Of the City of the Saved...
- Author: Philip Purser-Hallard
- Cover artist: Steve Johnson
- Language: English
- Series: Faction Paradox
- Genre: Science fiction
- Publisher: Mad Norwegian Press
- Publication date: 2004
- Publication place: United States
- Media type: Print (Trade Paperback)
- Pages: 256 pp
- ISBN: 0-9725959-4-5
- OCLC: 56589181
- Preceded by: This Town Will Never Let Us Go
- Followed by: Warlords of Utopia

= Of the City of the Saved... =

Book by Philip Purser-Hallard

Of the City of the Saved... is an original novel by Philip Purser-Hallard set in the Faction Paradox universe. Laura Tobin, who first appeared in the BBC Doctor Who books, is a major character in the novel.
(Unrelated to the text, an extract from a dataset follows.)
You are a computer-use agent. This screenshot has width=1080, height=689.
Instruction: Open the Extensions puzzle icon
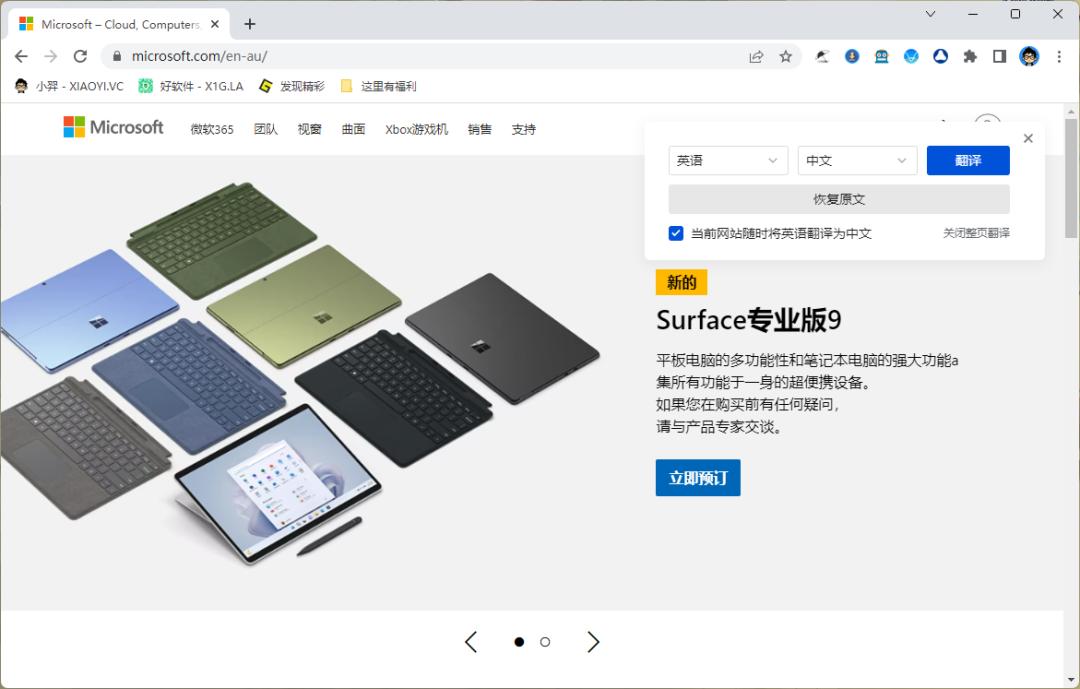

The full title, as given on the title page, is Of the City of the Saved... of its diverse citizenry and of its sundry divinities, with a disquisition on the protocols of history. The novel won Best Book in the 2004 Jade Pagoda awards, voted on by members of a Doctor Who book mailing list. It has been described as "a stunning debut from Purser-Hallard and easily one of the best Doctor Who-related original novels published to date". The Encyclopedia of Science Fiction calls it "ambitious".

==Plot introduction==
Beyond the end of the universe exists The City of the Saved, an urban sprawl the size of a galaxy. Within it every human being that ever lived, from the first australopithecine to the last posthuman, has been inexplicably resurrected. For three hundred years, the uncountable inhabitants have enjoyed their unaging and invulnerable second lives. But now, the unthinkable has happened. Someone has been murdered.

==Continuity==
The City of the Saved was introduced in The Book of the War and is the setting of Purser-Hallard's story in the Obverse Books anthology A Romance in Twelve Parts. A series of anthologies set in the City and edited by Purser-Hallard has been published by Obverse Books since 2012.

==Cultural references==
Among others, the science fiction author Philip K. Dick and the Roman Emperor Claudius appear as characters in the novel. Various fictional characters appear as artificial constructs within the City, including Sherlock Holmes and Don Juan DeMarco.

==Reprint==

In 2025, Obverse Books reprinted the novel, with additional short stories by the author and new illustrations.